Turning Your Strength into Watermark: Watermarking Large Language Model via Knowledge Injection
Shuai Li, Kejiang Chen, Kunsheng Tang, Jie Zhang, Weiming Zhang, Nenghai Yu, Kai Zeng
TL;DR
This work tackles the problem of copyright protection for APIs and open-source LLMs by proposing a knowledge-injection watermarking framework that uses encoded knowledge as the watermark carrier. Watermarks are embedded into selected knowledge through ASCII-encoded tokens and LoRA-based fine-tuning, allowing watermark extraction via targeted prompts in a black-box setting.

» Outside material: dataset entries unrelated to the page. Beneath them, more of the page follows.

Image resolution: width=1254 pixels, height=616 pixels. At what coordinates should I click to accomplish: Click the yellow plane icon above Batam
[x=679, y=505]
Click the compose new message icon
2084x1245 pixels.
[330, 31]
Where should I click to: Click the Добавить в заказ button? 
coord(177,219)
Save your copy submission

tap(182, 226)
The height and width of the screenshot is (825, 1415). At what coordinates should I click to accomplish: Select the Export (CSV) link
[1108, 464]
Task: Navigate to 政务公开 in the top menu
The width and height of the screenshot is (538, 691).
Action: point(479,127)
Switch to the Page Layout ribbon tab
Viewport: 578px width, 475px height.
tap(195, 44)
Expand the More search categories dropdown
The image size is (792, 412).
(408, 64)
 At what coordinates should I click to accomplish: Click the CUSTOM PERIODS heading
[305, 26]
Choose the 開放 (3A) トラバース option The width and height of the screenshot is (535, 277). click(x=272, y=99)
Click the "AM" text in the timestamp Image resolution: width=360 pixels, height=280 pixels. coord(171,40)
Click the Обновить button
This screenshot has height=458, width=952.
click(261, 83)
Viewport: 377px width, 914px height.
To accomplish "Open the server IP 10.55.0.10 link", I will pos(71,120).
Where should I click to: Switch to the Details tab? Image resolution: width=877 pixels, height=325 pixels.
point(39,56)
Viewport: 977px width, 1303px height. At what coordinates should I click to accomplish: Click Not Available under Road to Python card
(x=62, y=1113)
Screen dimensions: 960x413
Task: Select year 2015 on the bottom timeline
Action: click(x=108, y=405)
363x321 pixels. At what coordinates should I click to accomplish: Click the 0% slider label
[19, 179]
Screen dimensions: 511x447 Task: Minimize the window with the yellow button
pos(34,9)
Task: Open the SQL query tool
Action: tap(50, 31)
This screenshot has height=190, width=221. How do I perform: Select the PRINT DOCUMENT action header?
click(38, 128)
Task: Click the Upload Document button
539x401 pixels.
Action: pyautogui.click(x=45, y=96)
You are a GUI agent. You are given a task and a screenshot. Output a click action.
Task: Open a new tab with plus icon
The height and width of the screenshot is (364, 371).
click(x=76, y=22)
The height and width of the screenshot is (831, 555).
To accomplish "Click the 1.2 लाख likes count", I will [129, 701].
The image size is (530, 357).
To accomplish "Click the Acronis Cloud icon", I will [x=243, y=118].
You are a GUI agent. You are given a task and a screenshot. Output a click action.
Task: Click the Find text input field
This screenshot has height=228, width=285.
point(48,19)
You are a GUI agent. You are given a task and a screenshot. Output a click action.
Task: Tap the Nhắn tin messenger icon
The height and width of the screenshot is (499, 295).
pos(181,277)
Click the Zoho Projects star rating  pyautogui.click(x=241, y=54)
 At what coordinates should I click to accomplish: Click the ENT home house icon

Empirical results show ESR near 1 across multiple models, with high fidelity, stealthiness, and robustness against fine-tuning, merging, and quantization attacks, outperforming backdoor-based baselines. The method provides a covert, scalable approach to watermark LLMs by shifting the watermark from generated text to embedded knowledge, enabling practical copyright verification and traceability for both APIs and open-source models.
Abstract
Large language models (LLMs) have demonstrated outstanding performance, making them valuable digital assets with significant commercial potential. Unfortunately, the LLM and its API are susceptible to intellectual property theft. Watermarking is a classic solution for copyright verification. However, most recent emerging LLM watermarking methods focus on identifying AI-generated texts rather than watermarking LLM itself. Only a few attempts are based on weight quantification and backdoor watermarking, which are not robust or covert enough, limiting their applicability in practice. To address this issue, we propose a novel watermarking method for LLMs based on knowledge injection and innovatively use knowledge as the watermark carrier. Specifically, in the watermark embedding stage, we first embed the watermarks into the selected knowledge to obtain the watermarked knowledge, subsequently injected into the to-be-protected LLM. In the watermark extraction stage, questions related to the watermarked knowledge are designed, for querying the suspect LLM and extracting the watermarks from its response. The experiments show that the watermark extraction success rate is close to 100% and demonstrate the effectiveness, fidelity, stealthiness, and robustness of our proposed method.